Scottish lender “takes comfort” from new assessment

property Scotland

Banks and insurers have until the end of this year to submit their findings, with the results due to be published in May 2022

The head of the world’s oldest building society has said he “takes comfort” from a new assessment of flooding and other climate change risks across its £400 million portfolio of mortgage loans throughout Scotland.

Paul Denton said under Scottish Building Society’s new partnership with European climate change analysts Ambiental, the society looked at every property on its books to determine current and future risks over a 10 to 50-year timescale. Under various scenarios assuming different levels of carbon in the atmosphere, and the impact of that on climate, the mortgage lender now has a clearer understanding of the threat level to these properties.
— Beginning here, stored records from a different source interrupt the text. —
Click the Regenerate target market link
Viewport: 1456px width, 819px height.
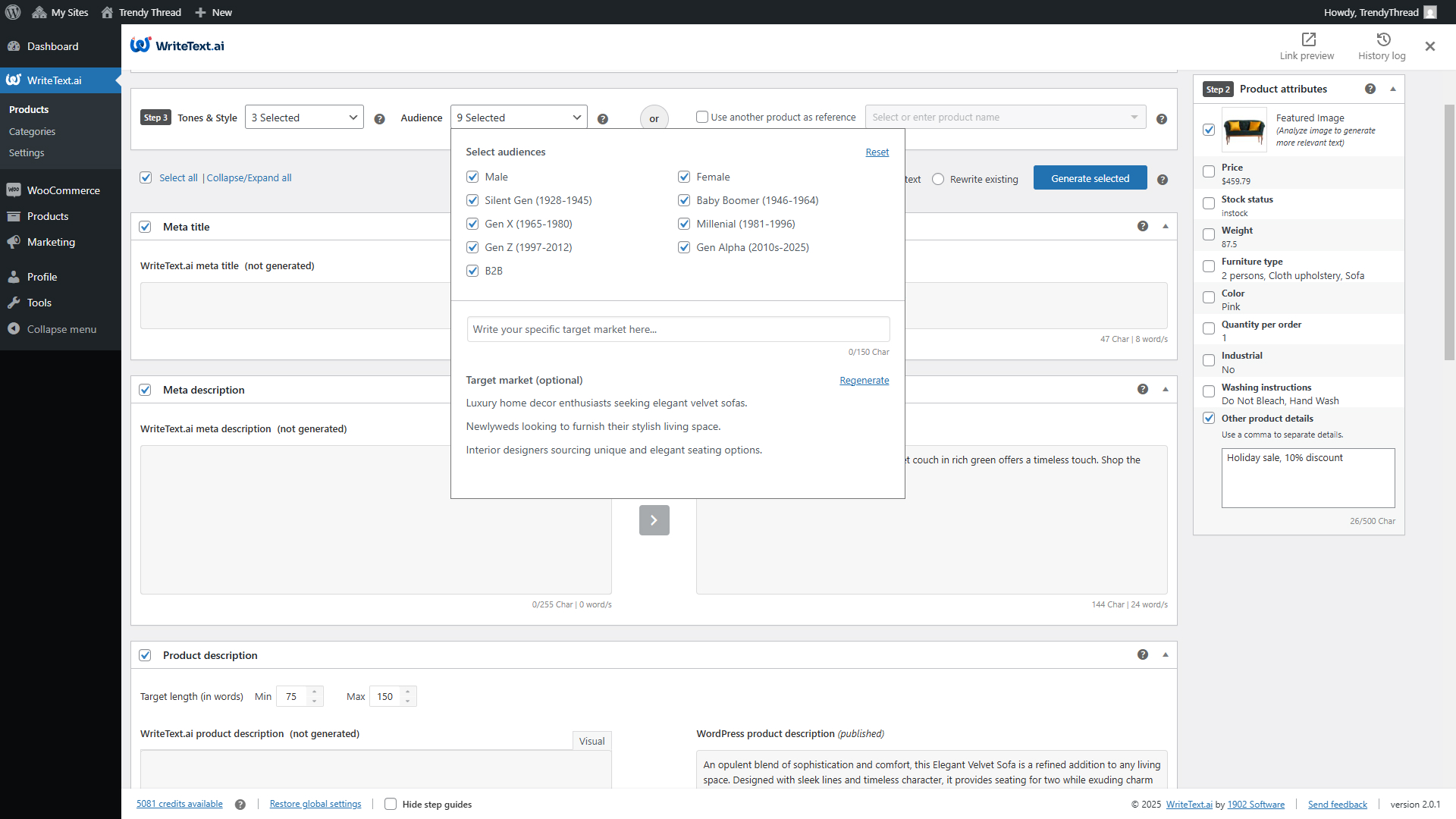click(864, 380)
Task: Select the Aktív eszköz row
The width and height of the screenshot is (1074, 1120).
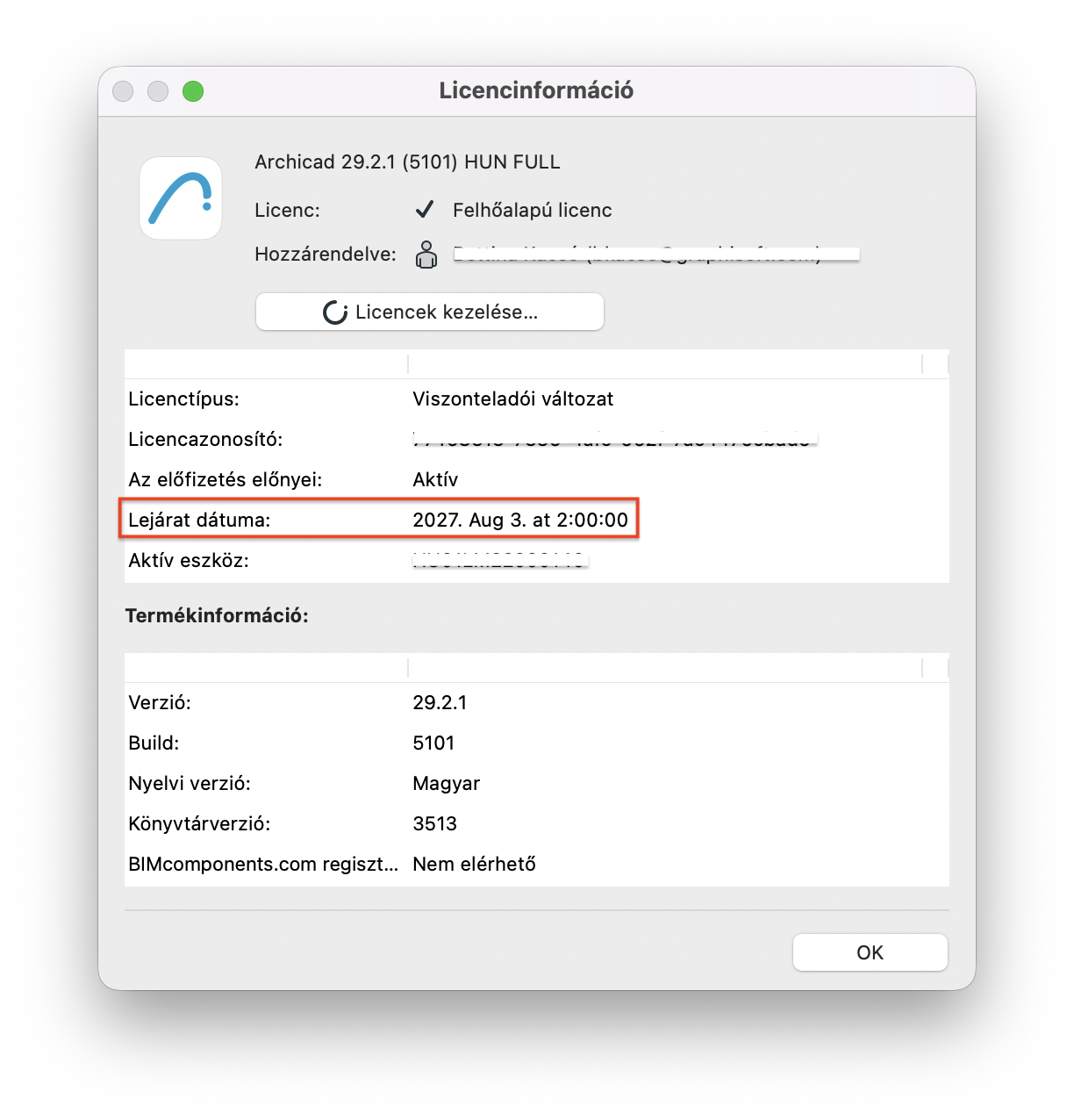Action: coord(537,561)
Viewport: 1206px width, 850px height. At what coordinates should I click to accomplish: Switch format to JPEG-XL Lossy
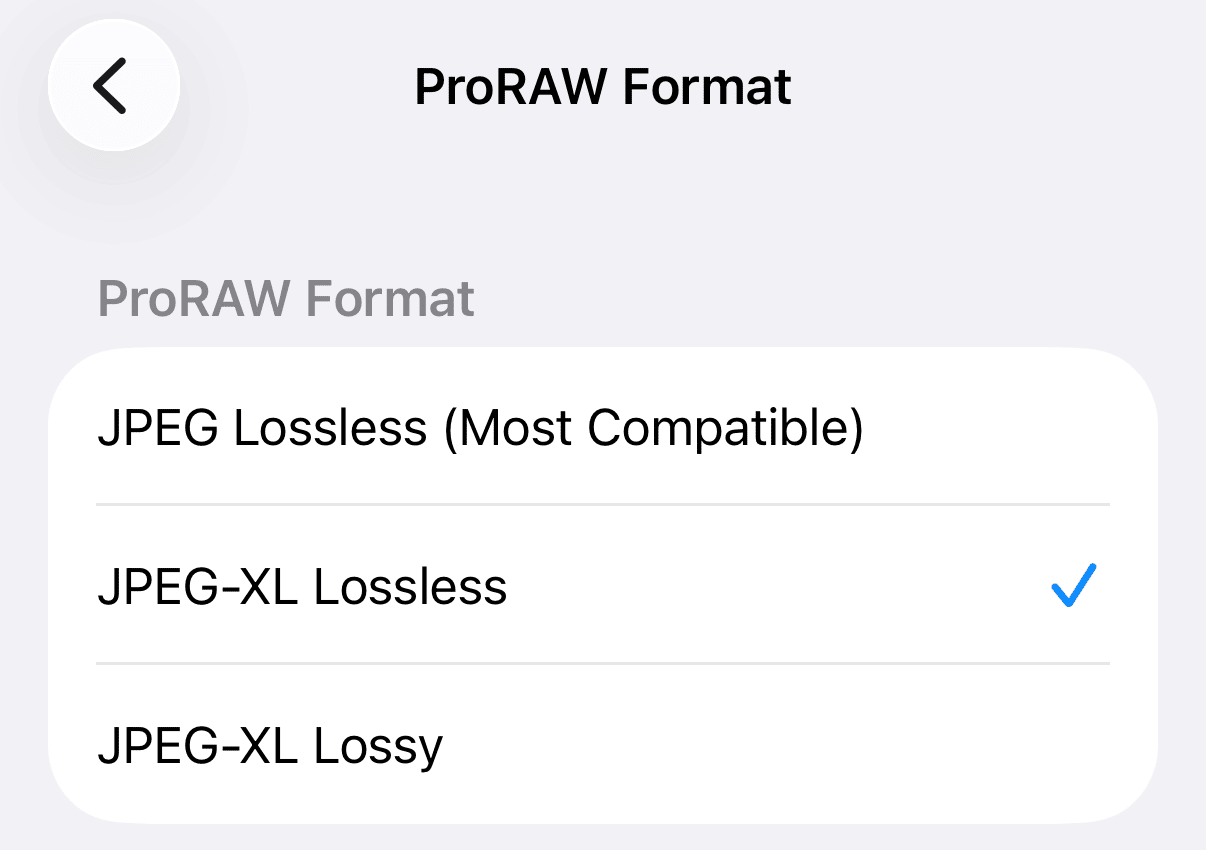[270, 746]
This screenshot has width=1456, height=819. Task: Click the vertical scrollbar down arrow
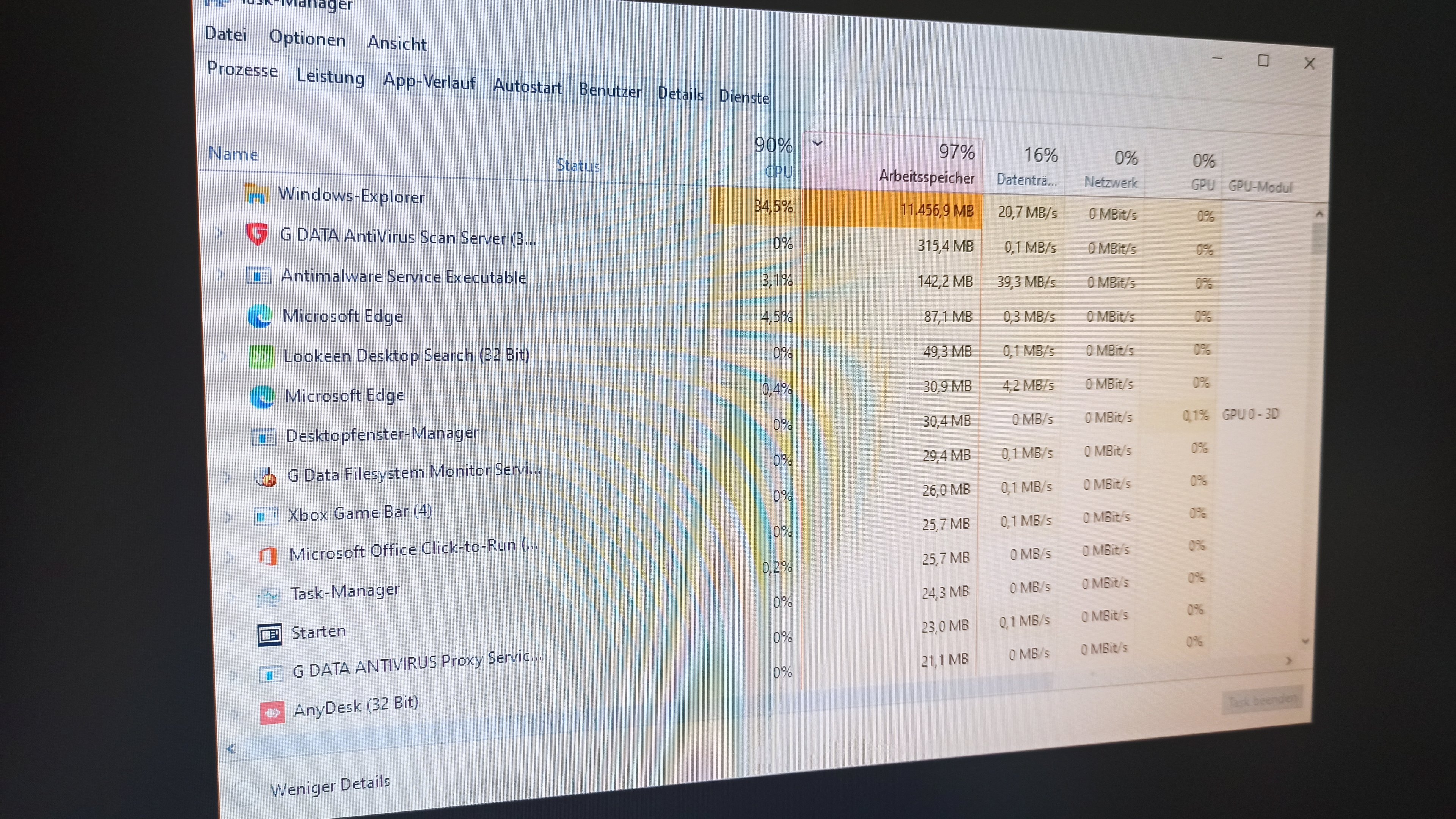coord(1305,641)
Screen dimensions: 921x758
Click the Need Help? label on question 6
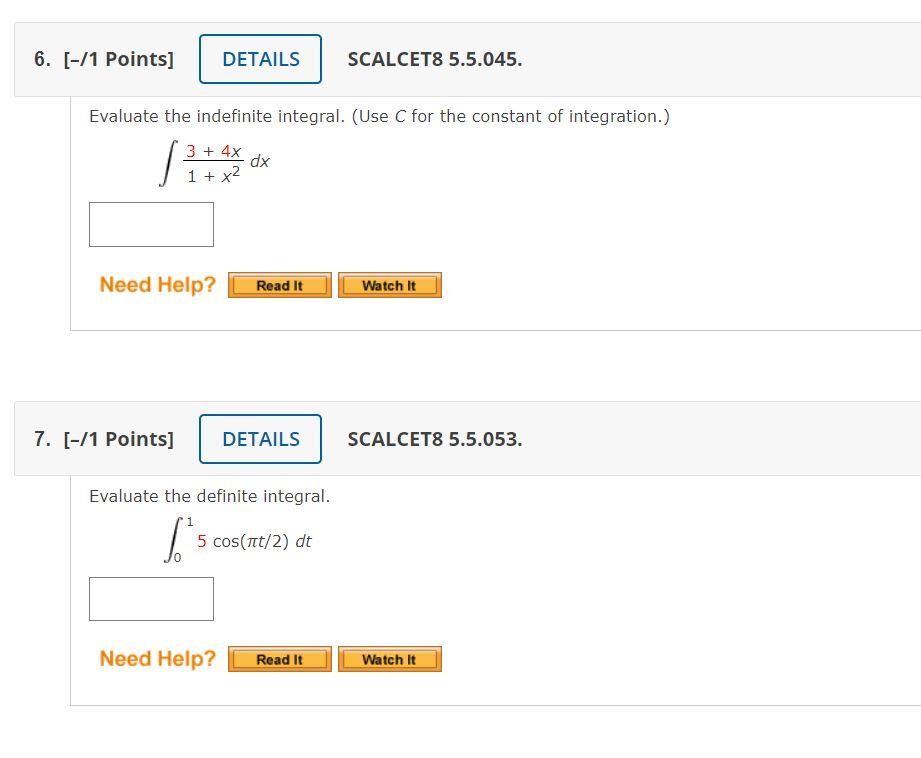coord(157,285)
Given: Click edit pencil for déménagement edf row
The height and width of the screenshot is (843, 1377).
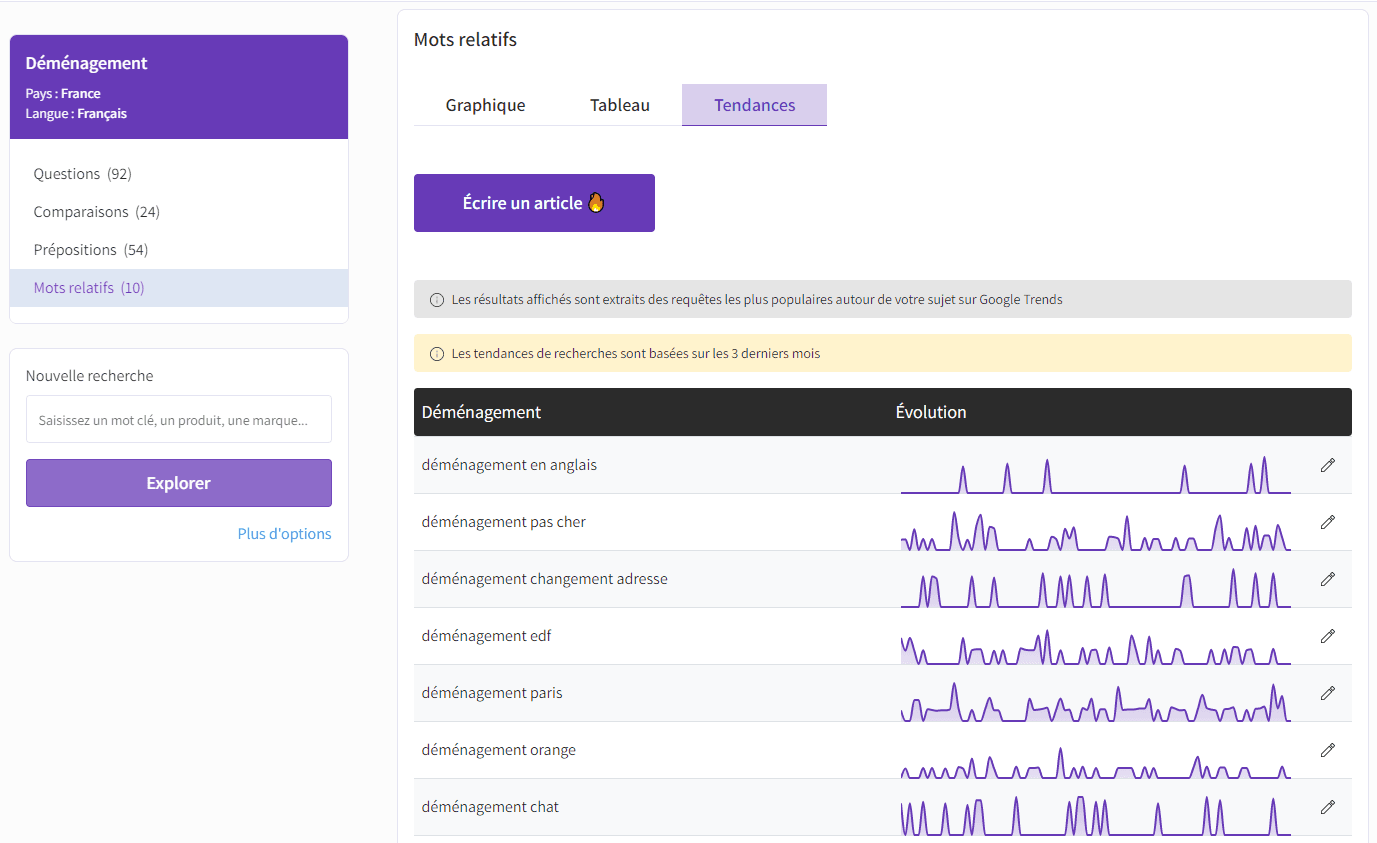Looking at the screenshot, I should (x=1327, y=636).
Although he declined to detail the findings, he noted that Scottish Building Society has a relatively small and simple mortgage book that does not include commercial properties. And given that all its lending is against properties in Scotland – which is not as prone to the problems of coastal erosion and rising tides as less elevated parts of the UK – the outlook is not “overly-concerning”.

Against our portfolio here in Scotland, I did take comfort with what came back, though that it not to say that there is any complacency, he said.

Mr Denton was speaking just a day after the Bank of England (BoE) set out its first comprehensive stress test of the ability of the British financial system to cope with climate change. The test will be used to judge the resilience of the UK’s 19 biggest banks and insurers such as HSBC, Barclays, Aviva, RSA and Lloyd’s of London.

The Bank of England’s test is based on three scenarios covering a period of 30 years: early action by governments to cut carbon emissions; action that is late; and no action at all. Each scenario will be applied to two main risks: physical due to fires and floods caused by temperature changes, and the danger of sudden changes in asset values triggered by the transition to more climate-friendly business practices.

The 19 banks and insurers have until the end of this year to submit their findings, with the results due to be published in May 2022.

Because the test is regarded as experimental, the Bank of England will only publish the findings in aggregate, rather than a firm-by-firm basis. For the time being, the results will not be used to determine capital requirements, which set the amount of financial cushion that institutions need to protect them from risky loans and products on their balance sheets.

Ambiental estimates that an additional 1.2 million properties across the UK could be at risk of flooding by 2050. Given that 35% of UK households have property debt, and with an average mortgage value of £137,000, this means some £60 billion in mortgage debt could be impaired by climate-induced flooding alone.